Automate listening by assist

I’ve been looking at options to make voice assist starting listening automatically and without a wake word. As an example, I walk into a room (motion detected), the ESP32 starts listening and I can just say “turn on the light” and it is processed. Also, I would like to be able to have assist ask me a question and wait for a response/answer. Is this currently possible? This is for situations where I don’t always want the light to turn on, say passing through the bedroom to the ensuite or rooms where other people don’t want automated lights.

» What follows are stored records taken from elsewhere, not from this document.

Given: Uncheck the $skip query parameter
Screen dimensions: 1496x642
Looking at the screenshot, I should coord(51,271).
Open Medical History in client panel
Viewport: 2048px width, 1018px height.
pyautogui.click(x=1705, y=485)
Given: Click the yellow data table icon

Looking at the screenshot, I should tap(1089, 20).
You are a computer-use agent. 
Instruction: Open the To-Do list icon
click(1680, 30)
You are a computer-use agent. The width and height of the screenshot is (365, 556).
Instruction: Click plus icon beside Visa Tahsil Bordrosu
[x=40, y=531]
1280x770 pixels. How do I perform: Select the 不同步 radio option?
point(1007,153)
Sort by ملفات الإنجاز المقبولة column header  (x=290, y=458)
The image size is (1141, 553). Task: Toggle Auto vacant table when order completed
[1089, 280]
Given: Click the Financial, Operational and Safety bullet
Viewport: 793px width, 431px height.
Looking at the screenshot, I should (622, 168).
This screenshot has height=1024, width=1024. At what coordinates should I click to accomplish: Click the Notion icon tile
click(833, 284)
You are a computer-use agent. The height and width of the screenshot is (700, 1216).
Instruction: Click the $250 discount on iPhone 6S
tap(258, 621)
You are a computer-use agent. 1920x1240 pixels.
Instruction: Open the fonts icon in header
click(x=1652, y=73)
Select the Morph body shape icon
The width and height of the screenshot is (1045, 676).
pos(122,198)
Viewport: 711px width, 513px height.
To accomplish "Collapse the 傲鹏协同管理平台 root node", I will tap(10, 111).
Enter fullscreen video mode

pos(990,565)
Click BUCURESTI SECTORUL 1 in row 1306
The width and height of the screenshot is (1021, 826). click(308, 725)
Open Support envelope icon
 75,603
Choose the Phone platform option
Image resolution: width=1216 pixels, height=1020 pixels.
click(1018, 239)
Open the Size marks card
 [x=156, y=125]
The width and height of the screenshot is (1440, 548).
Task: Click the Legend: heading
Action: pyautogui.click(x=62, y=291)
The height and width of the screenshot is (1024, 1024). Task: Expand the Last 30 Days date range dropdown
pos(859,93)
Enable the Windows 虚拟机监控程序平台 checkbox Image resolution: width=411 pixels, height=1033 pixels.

I’d love to be able to make this work, particularly leveraging espresence so HA will only talk to me (I know others in the house will not want this). It would be great for a morning briefing when I first walk into a specific room, but only if I answer “yes”. I’m sure I’m not the only one wanting to do this and someone will have worked it out, or made the suggestion to the HA team somewhere.

1 Like

It’s possible…

For my first attempt, when the sun is below horizon, tts say " sun is below horizon, do you whant close the shutters ?" , I say " yes, i want" and it works.

Add a switch in my ESP32 config to force listening without wakeword

  • platform: template
    name: Listen
    id: Listen
    optimistic: true
    - switch.turn_off: use_wake_word
    - delay: 1s
    - voice_assistant.start_continuous
    - switch.turn_on: use_wake_word

An automation “voice_close_shutter” , with "yes i want " as speech trigger
A second automation “assist_close_shutter_proposal” with sun bellow_horizon as trigger , and in actions

  • tts say "do you whant close the shutters "
  • automation.turn_on “voice_close_shutter”
  • turn_on Listen (the switch)
  • Wait 5 secondes (for response)
  • Turn_off Listen
  • automation.turn_off “voice_close_shutter”

With automation.turn_on and off i can use same response “yes i want” for other automation .

It’s just for testing but work fine. I work on better solution.

1 Like

Thanks Will. That is a great solution. I will give it a try.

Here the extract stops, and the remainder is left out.